*Data to process*.
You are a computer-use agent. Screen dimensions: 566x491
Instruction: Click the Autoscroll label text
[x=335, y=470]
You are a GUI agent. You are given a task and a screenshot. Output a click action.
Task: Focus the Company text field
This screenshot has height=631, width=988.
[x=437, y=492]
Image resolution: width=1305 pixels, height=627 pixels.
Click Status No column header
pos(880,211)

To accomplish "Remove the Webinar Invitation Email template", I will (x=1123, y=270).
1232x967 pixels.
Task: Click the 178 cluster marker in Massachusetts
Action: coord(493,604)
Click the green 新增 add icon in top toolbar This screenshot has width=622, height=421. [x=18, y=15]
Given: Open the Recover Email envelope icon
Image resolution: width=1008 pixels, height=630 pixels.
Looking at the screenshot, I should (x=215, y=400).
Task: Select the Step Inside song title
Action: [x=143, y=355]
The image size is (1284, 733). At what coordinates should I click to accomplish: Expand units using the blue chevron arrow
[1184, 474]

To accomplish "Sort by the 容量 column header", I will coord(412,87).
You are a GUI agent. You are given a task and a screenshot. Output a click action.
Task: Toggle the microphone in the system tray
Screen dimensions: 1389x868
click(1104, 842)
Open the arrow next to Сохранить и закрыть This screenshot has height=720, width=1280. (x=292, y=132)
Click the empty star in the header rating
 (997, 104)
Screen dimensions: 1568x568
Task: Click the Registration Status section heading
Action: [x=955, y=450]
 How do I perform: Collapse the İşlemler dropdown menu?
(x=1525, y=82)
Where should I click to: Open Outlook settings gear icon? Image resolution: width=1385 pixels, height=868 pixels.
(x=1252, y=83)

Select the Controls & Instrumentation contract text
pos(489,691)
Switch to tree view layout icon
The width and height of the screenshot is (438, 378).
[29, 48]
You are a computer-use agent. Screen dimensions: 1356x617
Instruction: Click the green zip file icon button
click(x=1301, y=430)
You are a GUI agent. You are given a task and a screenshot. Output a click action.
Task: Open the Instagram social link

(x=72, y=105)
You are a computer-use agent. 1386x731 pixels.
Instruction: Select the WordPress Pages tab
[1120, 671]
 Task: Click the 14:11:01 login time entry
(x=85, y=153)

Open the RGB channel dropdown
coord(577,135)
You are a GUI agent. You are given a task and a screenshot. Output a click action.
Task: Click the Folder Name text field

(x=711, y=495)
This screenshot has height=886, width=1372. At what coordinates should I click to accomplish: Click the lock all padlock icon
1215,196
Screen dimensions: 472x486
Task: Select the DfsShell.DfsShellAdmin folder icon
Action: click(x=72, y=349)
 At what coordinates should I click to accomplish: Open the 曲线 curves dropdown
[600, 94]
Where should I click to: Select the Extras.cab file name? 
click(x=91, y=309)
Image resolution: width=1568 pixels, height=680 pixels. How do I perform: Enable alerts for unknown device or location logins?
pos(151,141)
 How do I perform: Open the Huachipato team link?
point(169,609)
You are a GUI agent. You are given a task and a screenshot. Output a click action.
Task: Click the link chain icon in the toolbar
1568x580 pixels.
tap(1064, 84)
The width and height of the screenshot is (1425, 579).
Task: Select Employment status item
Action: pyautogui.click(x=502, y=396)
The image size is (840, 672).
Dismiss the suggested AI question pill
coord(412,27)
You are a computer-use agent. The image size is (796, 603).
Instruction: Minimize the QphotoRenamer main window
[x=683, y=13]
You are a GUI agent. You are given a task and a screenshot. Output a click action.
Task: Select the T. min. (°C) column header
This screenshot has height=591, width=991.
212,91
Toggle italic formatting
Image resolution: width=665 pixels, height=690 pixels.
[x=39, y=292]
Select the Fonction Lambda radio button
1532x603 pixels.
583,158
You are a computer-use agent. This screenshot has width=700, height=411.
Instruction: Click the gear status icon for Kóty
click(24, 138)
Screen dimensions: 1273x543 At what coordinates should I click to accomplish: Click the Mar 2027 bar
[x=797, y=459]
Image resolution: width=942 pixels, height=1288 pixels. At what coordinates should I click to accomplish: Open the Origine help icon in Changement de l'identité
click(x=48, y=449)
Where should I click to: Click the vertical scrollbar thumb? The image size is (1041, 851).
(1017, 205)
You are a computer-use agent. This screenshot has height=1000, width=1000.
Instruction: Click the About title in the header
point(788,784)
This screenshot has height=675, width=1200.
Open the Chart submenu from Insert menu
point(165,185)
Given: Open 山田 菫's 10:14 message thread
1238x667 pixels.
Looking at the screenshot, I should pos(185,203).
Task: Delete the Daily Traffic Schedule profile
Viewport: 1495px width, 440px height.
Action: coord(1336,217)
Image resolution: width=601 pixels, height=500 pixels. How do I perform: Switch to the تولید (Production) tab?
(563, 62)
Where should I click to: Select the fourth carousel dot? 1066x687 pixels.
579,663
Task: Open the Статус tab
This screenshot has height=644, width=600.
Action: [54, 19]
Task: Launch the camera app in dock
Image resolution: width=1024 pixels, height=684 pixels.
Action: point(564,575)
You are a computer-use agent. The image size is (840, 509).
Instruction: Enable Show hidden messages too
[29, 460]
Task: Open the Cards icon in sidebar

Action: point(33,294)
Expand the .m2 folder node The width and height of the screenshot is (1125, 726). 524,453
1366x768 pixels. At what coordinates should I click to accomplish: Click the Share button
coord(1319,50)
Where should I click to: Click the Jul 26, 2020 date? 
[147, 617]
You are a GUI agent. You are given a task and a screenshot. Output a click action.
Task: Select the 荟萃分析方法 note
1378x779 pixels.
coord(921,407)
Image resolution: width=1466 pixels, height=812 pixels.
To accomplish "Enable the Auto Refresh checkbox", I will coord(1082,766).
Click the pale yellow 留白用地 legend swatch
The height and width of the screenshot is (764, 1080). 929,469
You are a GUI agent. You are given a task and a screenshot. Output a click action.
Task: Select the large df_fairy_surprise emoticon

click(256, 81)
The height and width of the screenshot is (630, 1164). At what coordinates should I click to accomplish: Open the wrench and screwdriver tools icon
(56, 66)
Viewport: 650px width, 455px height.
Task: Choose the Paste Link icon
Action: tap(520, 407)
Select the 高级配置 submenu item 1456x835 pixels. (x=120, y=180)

*Directions for this task*. Work through the material above and count the lines that contain the word "computer". Only the number is to be given.

*Answer*. 7